Orang Mukmin yang membantu saudaranya, sebenarnya dia sedang membantu dirinya sendiri di dunia dan akhirat. Rasulullah bersabda:
مَنْ نَـفَّسَ عَنْ مُؤْمِنٍ كُـرْبَةً مِنْ كُرَبِ الدُّنْيَا، نَـفَّسَ اللهُ عَنْهُ كُـرْبَةً مِنْ كُـرَبِ يَوْمِ الْقِيَامَةِ، وَمَنْ يَسَّرَ عَلَـى مُـعْسِرٍ، يَسَّـرَ اللهُ عَلَيْهِ فِـي الدُّنْيَا وَالْآخِرَةِ
“Barangsiapa yang melapangkan satu kesusahan dunia dari seorang Mukmin, maka Allah melapangkan darinya satu kesusahan di hari Kiamat. Barangsiapa memudahkan (urusan) orang yang kesulitan, maka Allah Azza wa Jalla memudahkan baginya (dari kesulitan) di dunia dan akhirat.” (HR Muslim).
Ibnu Rajab Al-Hambali dalam Jami’ul Ulum wal Hikam menjelaskan maksud dari Al-Kurbah atau kesempitan ialah beban berat yang mengakibatkan seseorang sangat menderita dan sedih. Sedangkan maksud meringankan di sini adalah usaha untuk meringankan beban tersebut dari penderita. Adapun At-Tafriij adalah usaha untuk menghilangkan beban penderitaan sehingga kesedihan dan kesusahannya sirna. Balasan bagi yang meringankan beban orang lain ialah Allah akan meringankan kesulitannya. Dan balasan menghilangkan kesulitan adalah Allah akan menghilangkan kesulitannya.
Hari ini saudara-saudara kita di Palestina sedang menanggung beban dan berbagai penderitaan. Maka, hendaknya kita ringankan beban mereka. Apabila mereka tidak bisa makan, mari kita berikan makanan. Apabila mereka kehilangan tempat tinggal, maka kita tolong dengan memberikan tempat tinggal yang nyaman. Apabila mereka sedih karena ditinggal anggota keluarganya, maka tugas kita adalah menghibur dan memberikan kebahagiaan bagi mereka.

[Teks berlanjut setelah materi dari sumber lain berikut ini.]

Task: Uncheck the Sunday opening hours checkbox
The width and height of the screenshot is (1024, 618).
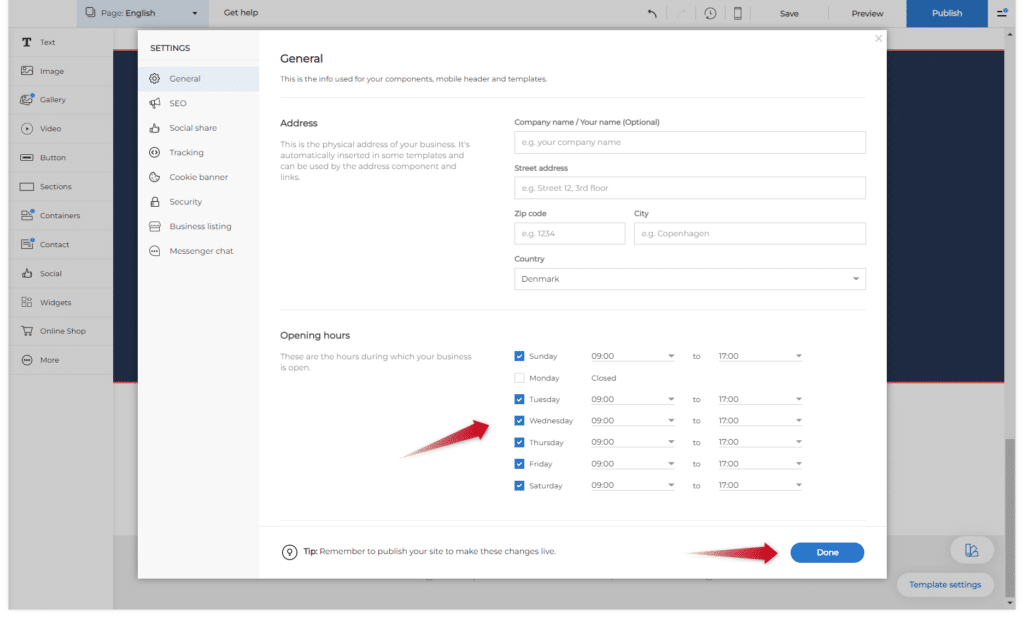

Memberikan kebahagiaan kepada Muslim adalah sebaik-baik amalan. Rasulullah menyebutkan, “Amalan yang paling dicintai oleh Allah adalah membuat Muslim yang lain bahagia, mengangkat kesusahan darinya, membayarkan utangnya, atau menghilangkan rasa laparnya. …” (HR. Thabrani).
Sebagaimana suatu ketika Muhammad bin Al-Munkadir Rahimahullah ditanya, “Perbuatan dunia apa yang paling menakjubkan?” Ia katakan, “Memberikan kebahagiaan di hati seorang mukmin.”
Syaikh Asheem Al-Hakeem menjelaskan, setidaknya ada tiga hal yang bisa kita lakukan untuk membantu Palestina. Yaitu berdonasi, berdoa, dan menyebarkan kejadian penjajahan ini via sosial media ke seluruh dunia agar semua orang tahu.
Apabila sama sekali belum bisa membantu dengan tenaga dan biaya, minimal bantu mereka dengan doa. Karena berdoa tidak membutuhkan modal apa-apa. Namun efeknya luar biasa. Selain itu, jangan lupa untuk selalu menshare kejadian tentang Palestina. Agar semua orang tahu kejadian sebenarnya. Dan barangkali ada dermawan dan relawan yang terketuk hatinya karena perantara kita.
Semoga Allah segera memberikan kemenangan untuk saudara-saudara kita di Palestina. Aamiin.